Майор успел кое-что обдумать.
— Не так все просто. Я не знаю, что с ней сделали и зачем, но привели сюда на веревочке — это точно. Так что, Захар Михайлович, больница теперь под наблюдением. Возможно, и телефоны прослушиваются. С Лизой поработали серьезные люди, они не шутят.
— Им нужен ты?
— Говорю же, не знаю, — Сергей Петрович лукавил, у него были некоторые соображения. — Но зачем рисковать. Пошлем шифровку. У вас есть факс?
— Обижаешь, солдатик. Если скажу, чего у меня в больнице нет, тебе плохо станет.
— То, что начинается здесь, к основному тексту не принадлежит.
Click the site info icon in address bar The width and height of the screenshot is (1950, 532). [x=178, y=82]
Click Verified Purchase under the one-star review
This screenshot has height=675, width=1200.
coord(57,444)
Самуилов приехал под вечер, часов около десяти. Литовцев и мысли не допускал, что генерал способен на такое. Как говаривал классик: что ему Лиза? Второе: риск. Майор поделился в шифровке своими опасениями, правда скупо. Но — приехал! В сопровождении мрачного, средних лет господина, внешне и выражением лица похожего на профессионального бухгалтера, у которого в очередной раз не сошелся дебет с кредитом. Генерал сухо его представил: Землекопов Валентин Исаевич.
Литовцева они застали врасплох: лежа одетый на постели, он тянул пиво из жестянки — тут генерал и вошел без стука. Сразу оценил обстановку.
— Нарушение режима… Теперь понятно, почему у вас, майор, подчиненных зомбируют.
— Нервный срыв, — пояснил Сергей Петрович, изображая стойку «смирно» возле кровати.
Хмурый бухгалтер (в ту минуту Сергей Петрович еще не знал, что Землекопов — нейрохирург и психиатр с мировым именем) молча переминался за спиной генерала, как нелепый вопросительный знак.